Dropping privileges in nodejs

A couple of months ago I wrote a web challenge for the 9447 CTF called ramble. Spoiler alert, the challenge was written in nodejs, but allowed the user to execute arbitrary shell code. Clearly I didn’t want players to be able to destroy the challenge for others, so I wanted my process to have ~no privileges. This proved to be more of a challenge than expected.

Typically, this kind of protection is achieved using normal Linux permissions - you drop privileges in the server process after binding to a socket, then fork each child. This allows you to use Linux file permissions to prevent the no-privilege user from reading or writing to anything damaging.
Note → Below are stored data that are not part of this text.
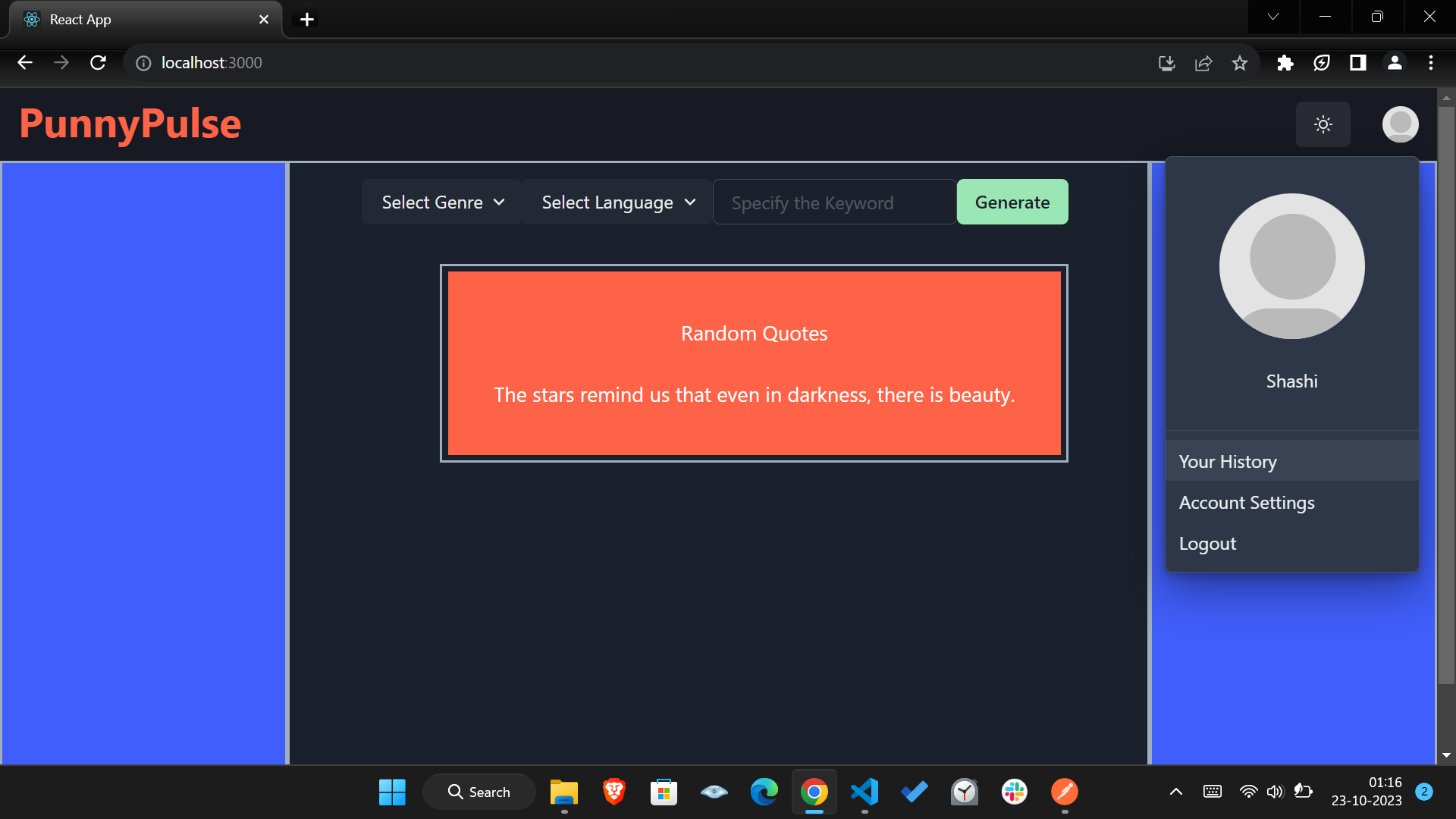Open Slack from the taskbar

coord(1014,792)
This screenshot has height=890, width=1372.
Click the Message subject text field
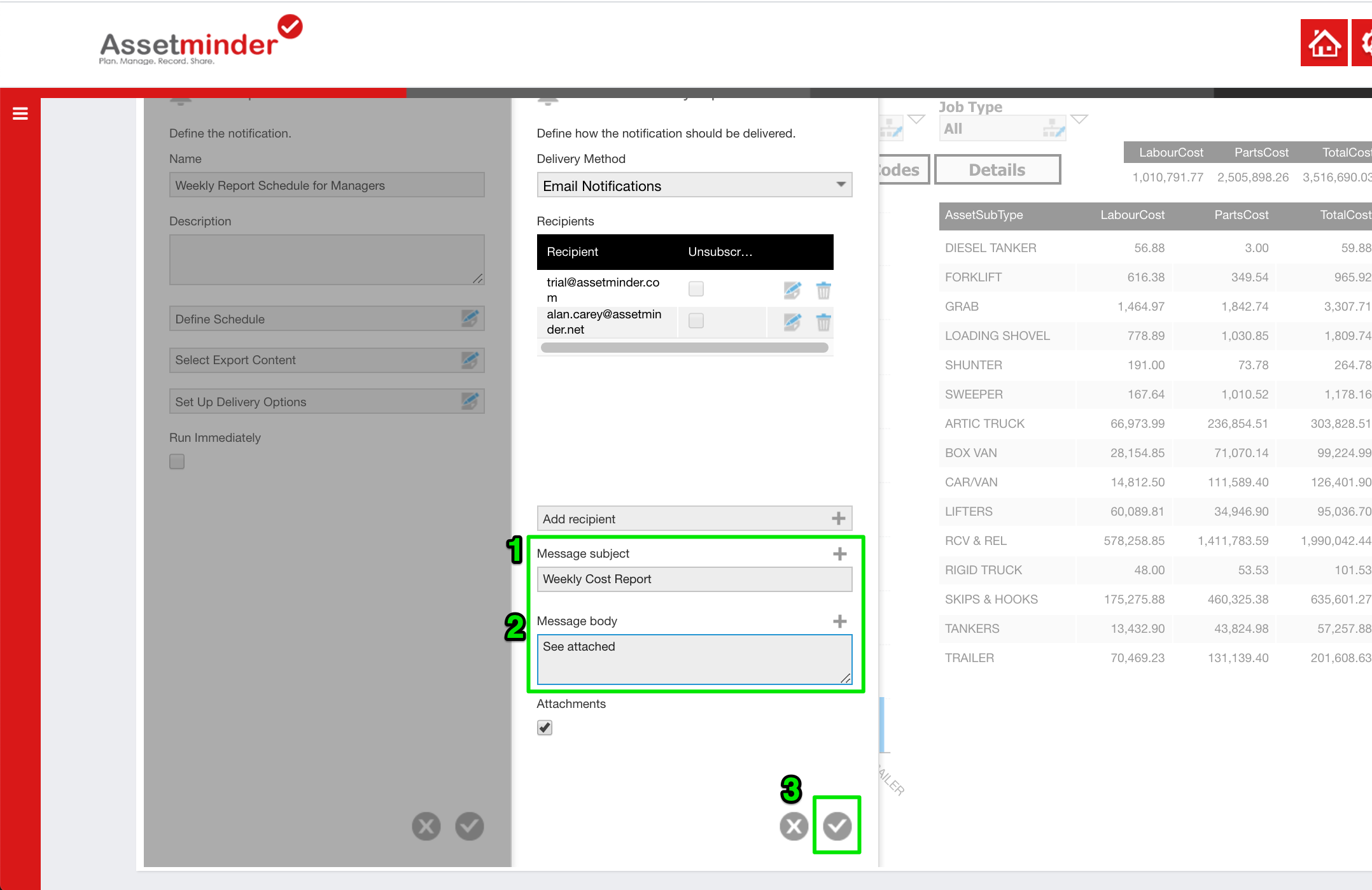click(694, 579)
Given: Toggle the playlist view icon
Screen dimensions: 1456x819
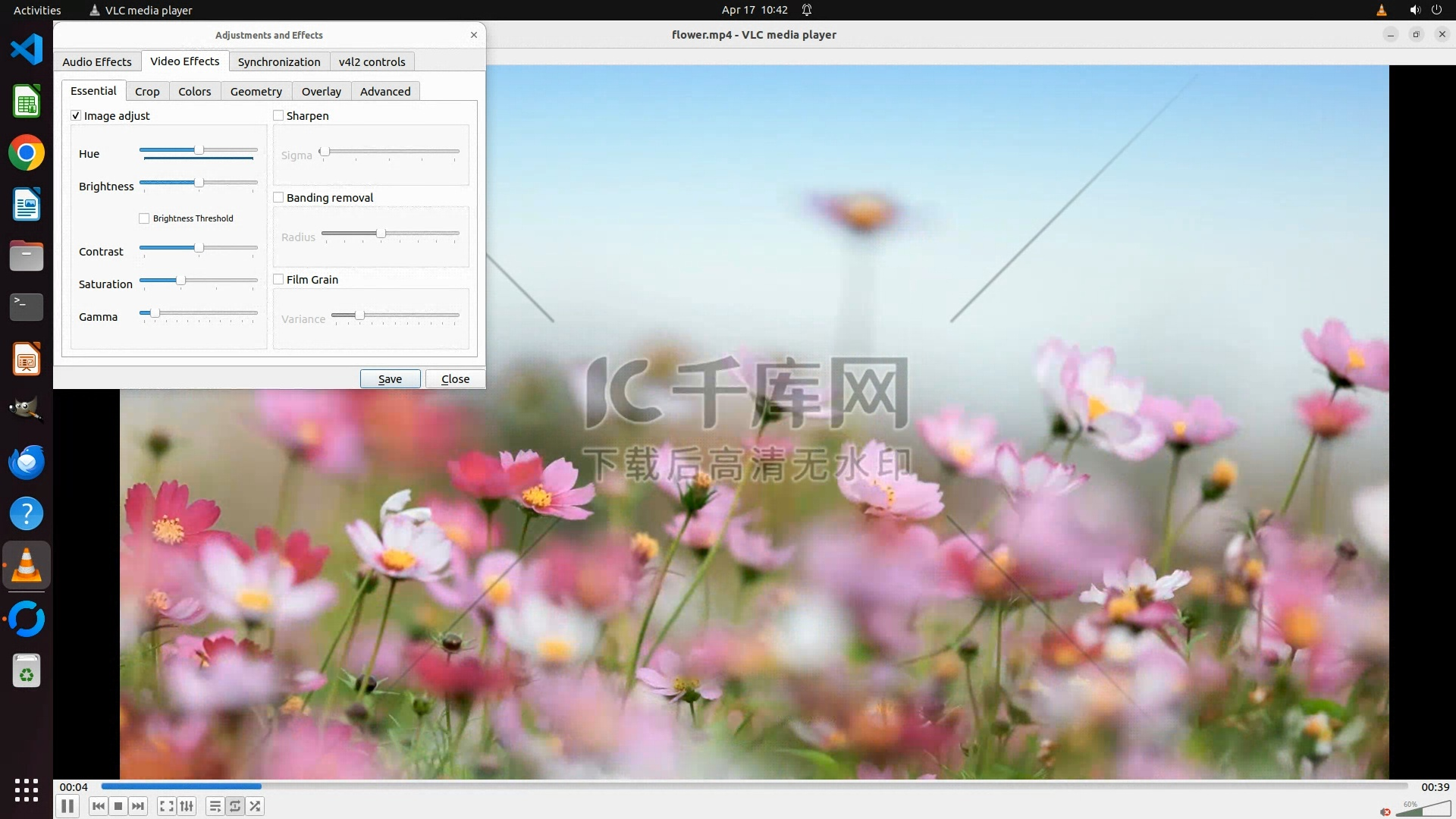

Despite node being a non-forking server, I started out by going down this route. My searching found this blog post which says that you can drop privileges in node by calling process.setgid and process.setuid. Unfortunately, calling these is not sufficient, since the user will still be in the original group - the following is required to properly drop privileges:

process.setgid('nobody')
process.setuid('nobody')
process.setgroups(['nobody'])

Unfortunately, it turned out that even this wasn’t sufficient - one malicious player could still kill the processes of all other players, including the server process. In a typical forking server model, this could be fixed by dropping privileges only once the child process had forked - this would allow a malicious player to kill other users’ connections, but not the server itself. Unfortunately, nodejs doesn’t fork (and if you try to make it, becomes extremely heavy-weight), so I needed to find another solution.

Enter seccomp - this was a feature added to the Linux kernel in 2005 that allows a process to specify that it wishes to only run certain, trusted syscalls (read, write, exit, and sigreturn in future, and that if it runs others, it should be sent a SIGKILL. An extension was added to this feature that allows a process to specify a whitelist of syscalls that it wants to allow, and that it wants to be sent a SIGTRAP rather than a SIGKILL.

There is a poorly-documented seccomp wrapper for nodejs here, which I used to limit the syscalls that users could call (with some very painful discovery of which syscalls I needed to allow for nodejs to work, that could probably have been better automated).

The restricted list of syscalls allowed prevented users from killing other processes on the box, or from fork-bombing the server. I also learned about the exciting set of syscalls that bash calls when it’s run.